The power reserve of a mechanical watch is the time it runs from fully wound to stopped. It is a function of the mainspring's length and the escapement's energy consumption. A shorter mainspring stores less energy; a high-frequency balance wheel consumes energy faster. The industry has gradually extended the standard from 40 hours to 72 hours, and a handful of specialist watches run for weeks.

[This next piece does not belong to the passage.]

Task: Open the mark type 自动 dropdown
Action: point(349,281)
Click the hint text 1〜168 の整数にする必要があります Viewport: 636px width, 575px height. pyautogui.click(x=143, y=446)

The Monday-morning problem, a watch stopped over the weekend that needs resetting on Monday, motivated the 72-hour class. A watch with at least 65 hours of reserve started on Friday morning will still be running Monday morning. Rolex Cal. 3235 (2015) and Cal. 4130 (2000) are 72-hour; Cal. 3285 (2018) 72-hour. Omega Cal. 8500 / 8900 / 9900 family is 60 hours; newer Cal. 8800 is 55 hours. Audemars Piguet Cal. 4302 is 70 hours. The common denominator is a longer or thicker mainspring combined with more efficient escapement finishing.
Watches with week-long or longer reserves typically use twin or triple barrels. IWC's Portuguese 7-Day, Panerai's Cal. P.2002 (8-day), A. Lange & Söhne Pour le Mérite Tourbillon (7-day, with fusee-and-chain constant force). Beyond 10 days and you enter specialist territory, the Lange 31 (31 days), Jaeger-LeCoultre Duomètre (50 hours per train, two separate trains), and the record-holding Hublot MP-05 LaFerrari (50 days, eleven barrels in series).
A power reserve indicator on the dial is a traditional complication. Often called a réserve de marche on French dials or "up/down" on English-market pieces, the indicator shows the remaining reserve with a small linear or arc gauge. Patek Philippe Cal. 31-260, Jaeger-LeCoultre Reverso Tribute Duoface, and the IWC Big Pilot all prominently display power reserve. On automatic watches the indicator is usually superfluous (wrist motion keeps the mainspring topped up), but it is a visually striking detail that has become a marker of technical seriousness.